Tom Weiskopf designed both courses at Troon North, and while the Monument Course offers more forgiveness and wider fairways, it’s the Pinnacle that captures what makes desert golf in Arizona so dramatically different from courses elsewhere. The routing climbs and descends with theatrical purpose. Greens sit perched on hillsides, forcing players to commit to their approach shots or face significant recovery challenges. Tee shots occasionally launch from elevated vantage points, offering sweeping views of the surrounding landscape before bringing you back to earth—literally—for the approach.
The USGA used holes from both courses for the 2025 U.S. Mid-Amateur Championship, but if you want the full Weiskopf experience, the Pinnacle is where the architect’s vision truly sings.
Where to Play: Accessibility and Value
Here’s what matters for the traveling golfer: Scottsdale offers championship-caliber golf at multiple price points and accessibility levels. Papago Golf Club, a municipal course designed by William Bell in 1964, remains one of the finest public-access courses in the state, having hosted the U.S. Amateur Public Links Championship in 1971. It stretches to nearly 6,900 yards from the blue tees, with four brutally demanding par-threes that make scoring par feel like an achievement.

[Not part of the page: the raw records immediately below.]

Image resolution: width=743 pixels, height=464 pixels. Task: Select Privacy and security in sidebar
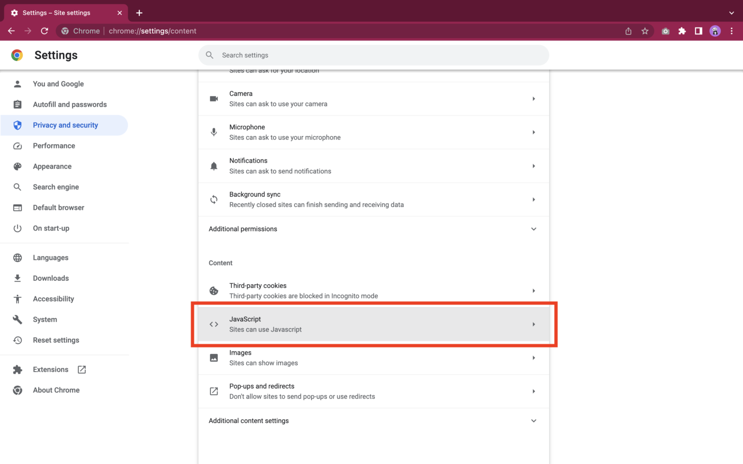click(x=65, y=125)
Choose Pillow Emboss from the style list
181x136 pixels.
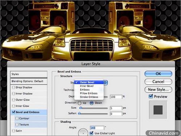(89, 93)
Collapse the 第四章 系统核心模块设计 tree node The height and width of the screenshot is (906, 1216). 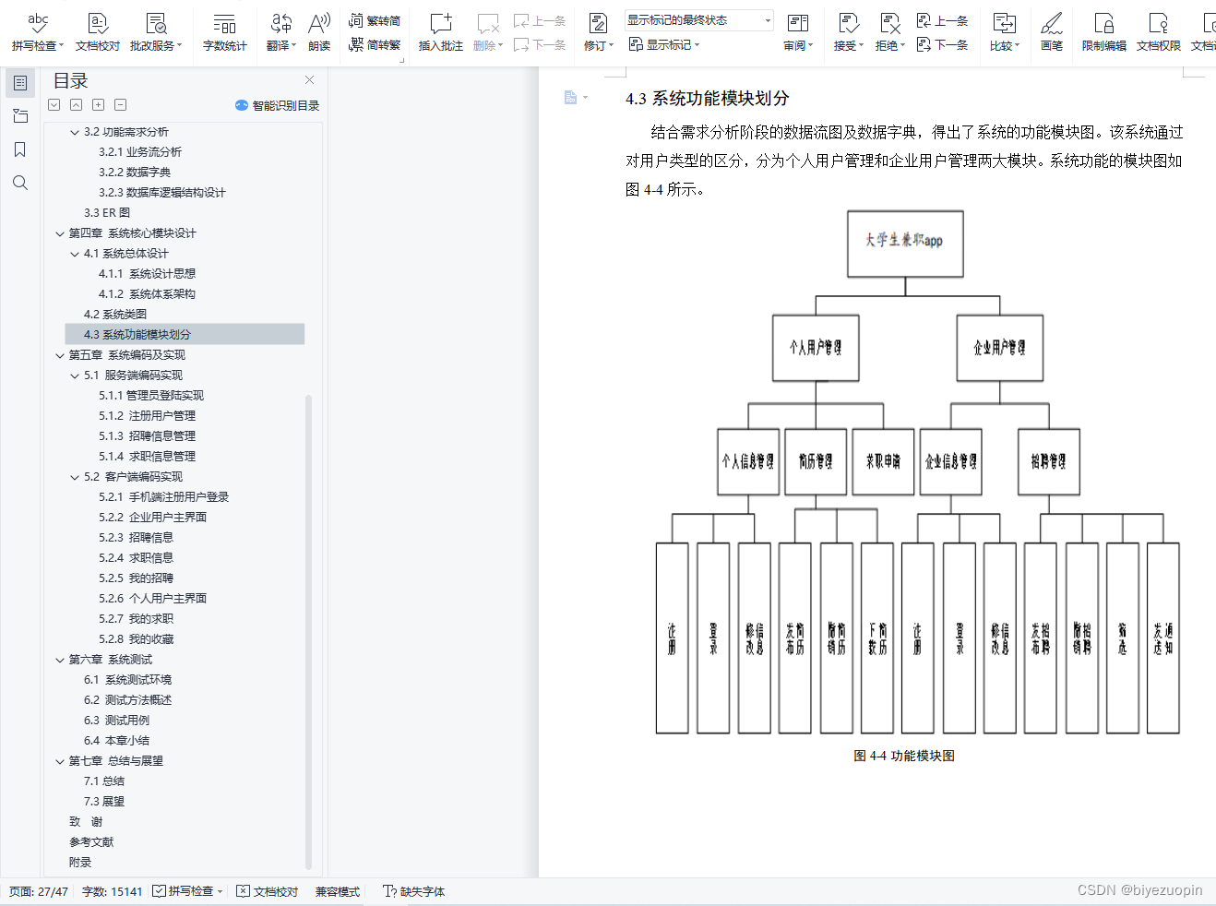click(59, 233)
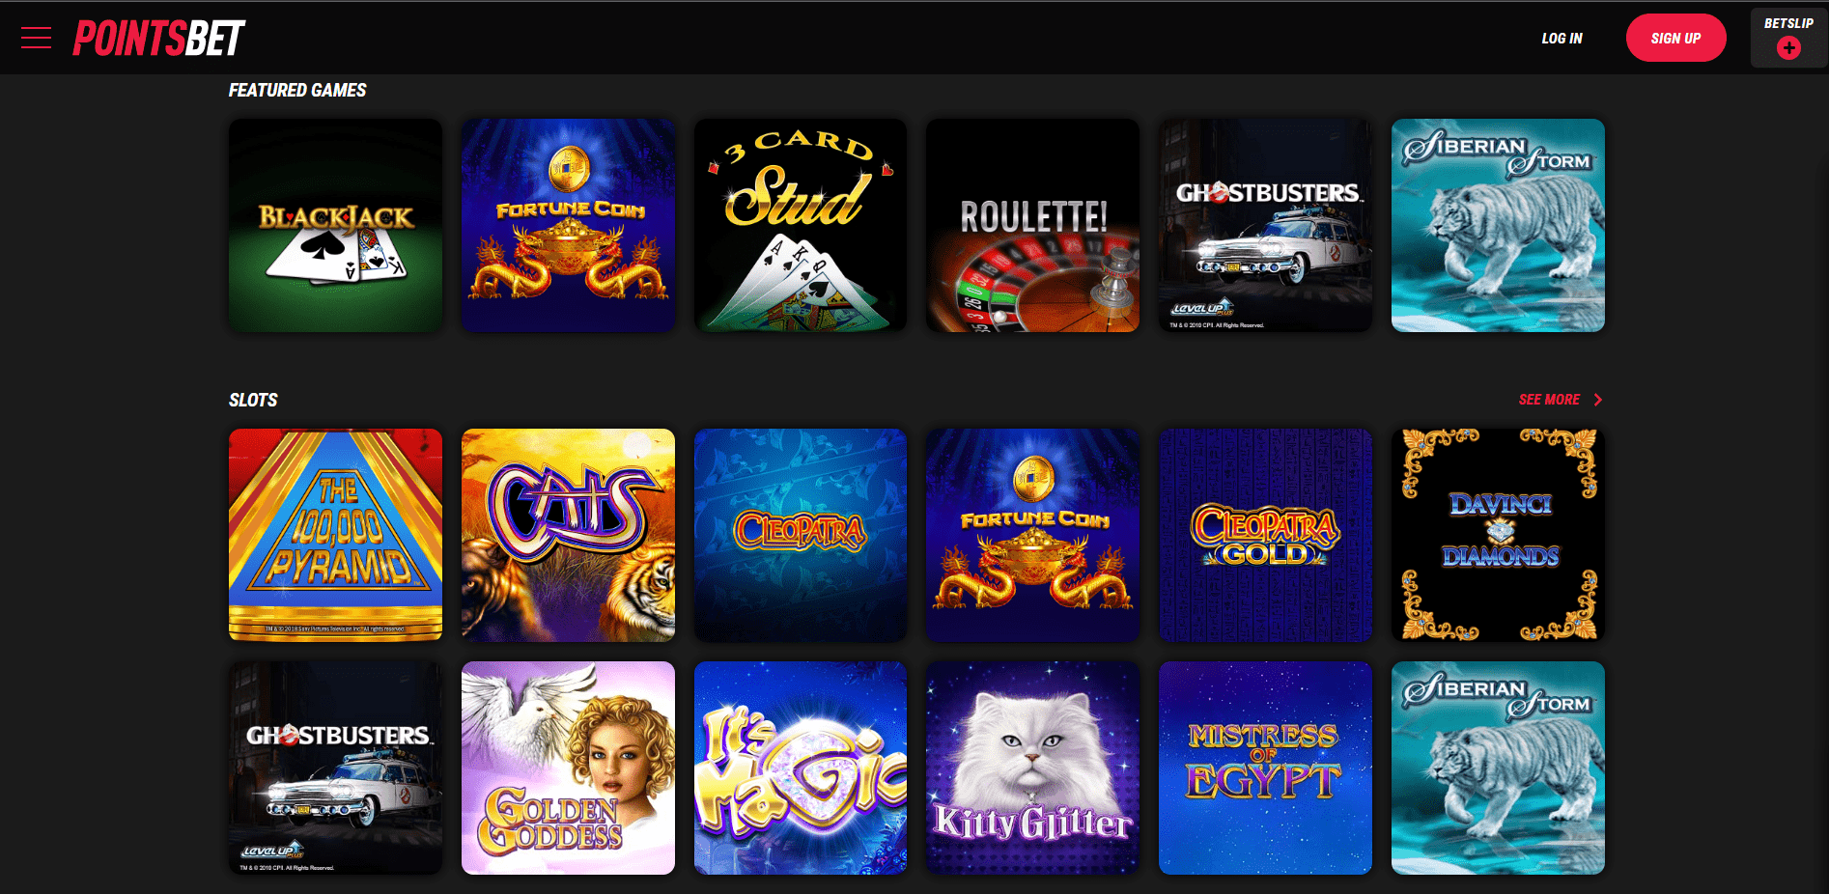Open the Roulette game tile
The image size is (1829, 894).
1032,225
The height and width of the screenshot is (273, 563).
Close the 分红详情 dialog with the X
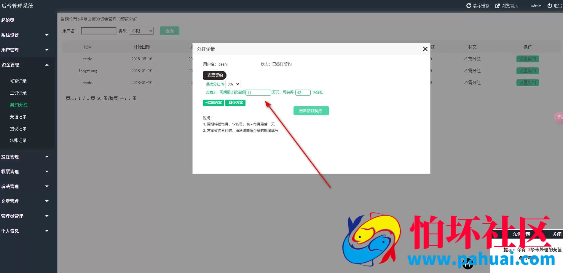coord(425,49)
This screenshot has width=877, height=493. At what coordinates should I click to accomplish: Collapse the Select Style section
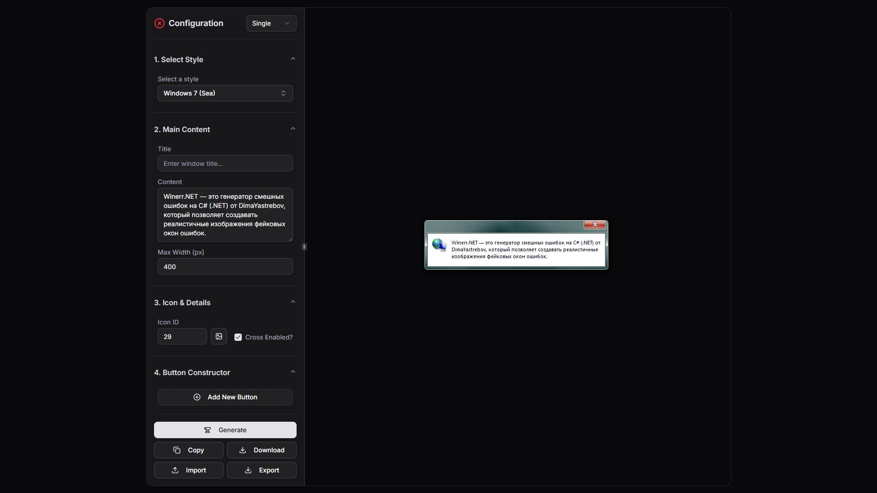[x=293, y=59]
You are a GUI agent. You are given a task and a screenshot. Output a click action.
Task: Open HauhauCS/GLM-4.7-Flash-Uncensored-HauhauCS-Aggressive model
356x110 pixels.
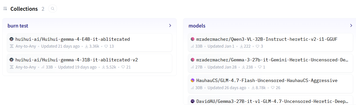tap(270, 84)
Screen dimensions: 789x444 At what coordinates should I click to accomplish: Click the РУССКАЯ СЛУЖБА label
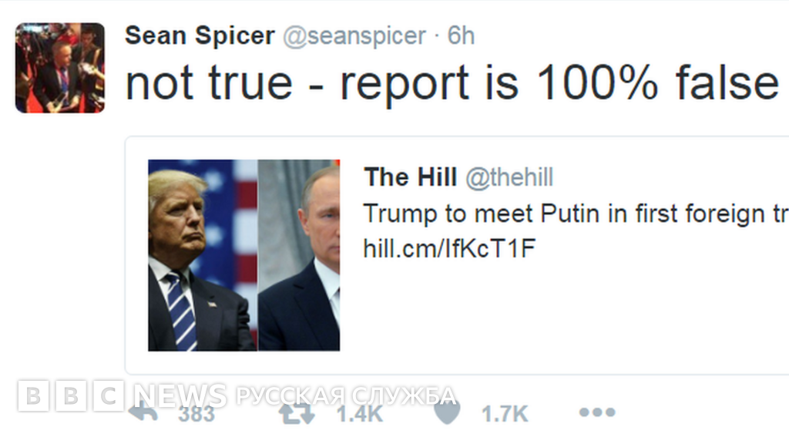[x=345, y=395]
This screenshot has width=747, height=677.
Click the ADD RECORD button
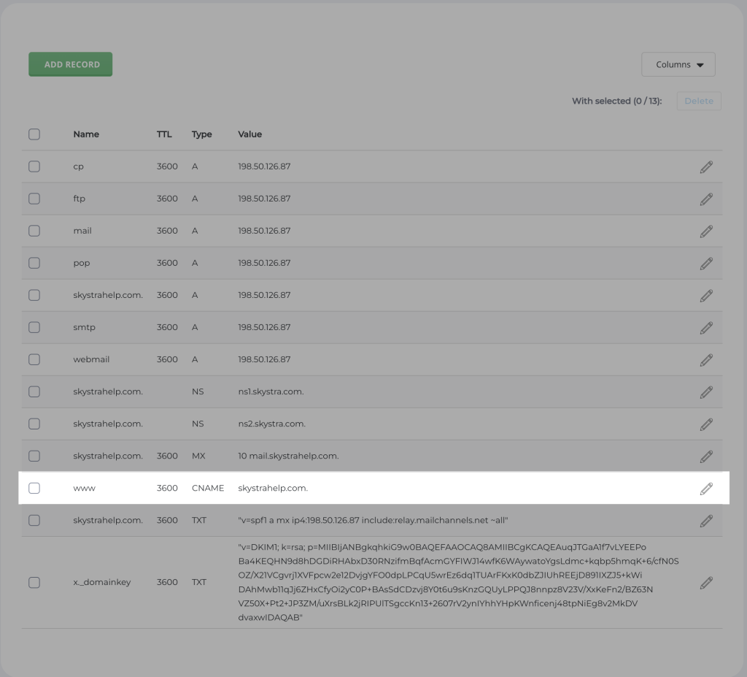tap(71, 64)
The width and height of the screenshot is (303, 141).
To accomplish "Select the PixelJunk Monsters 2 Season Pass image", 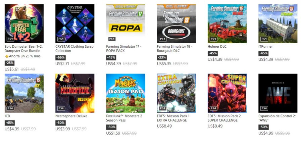I will click(x=125, y=93).
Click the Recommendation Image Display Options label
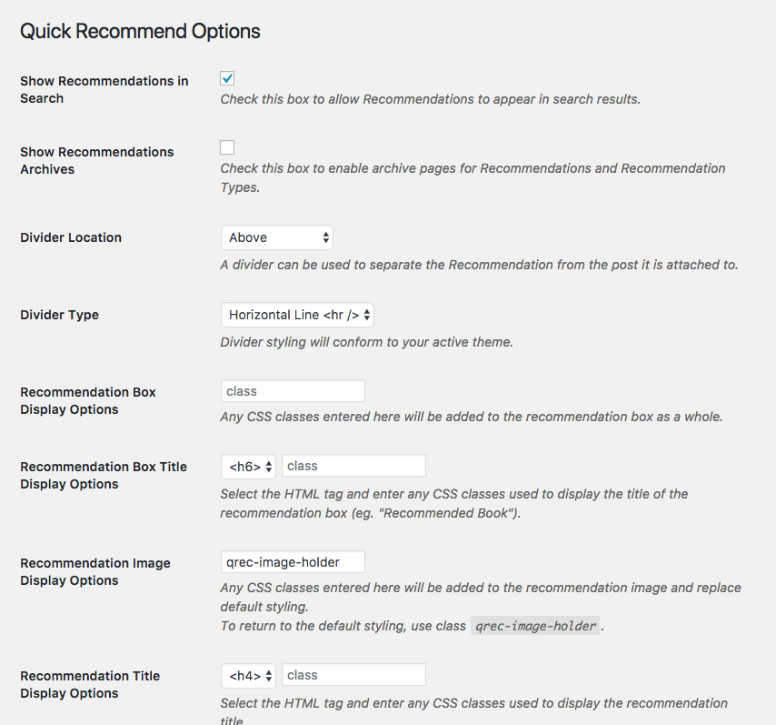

“With five par fours playing less than 400 yards, the course serves up its fair share of scoring chances, but those opportunities are offset by four intimidating one-shotters that make par a highly attractive outcome.”
For resort golf, Wildfire’s Faldo Championship Course—yes, designed by six-time major champion Nick Faldo—draws inspiration from Australia’s famous Sandbelt courses, with 108 bunkers and expansive fairways that demand precision more than raw power.
The through-line connecting all these courses isn’t dramatic hazards or tricked-up rough. It’s strategic design that respects the golfer’s intelligence while demanding their best golf. That’s what makes Scottsdale worth the trip.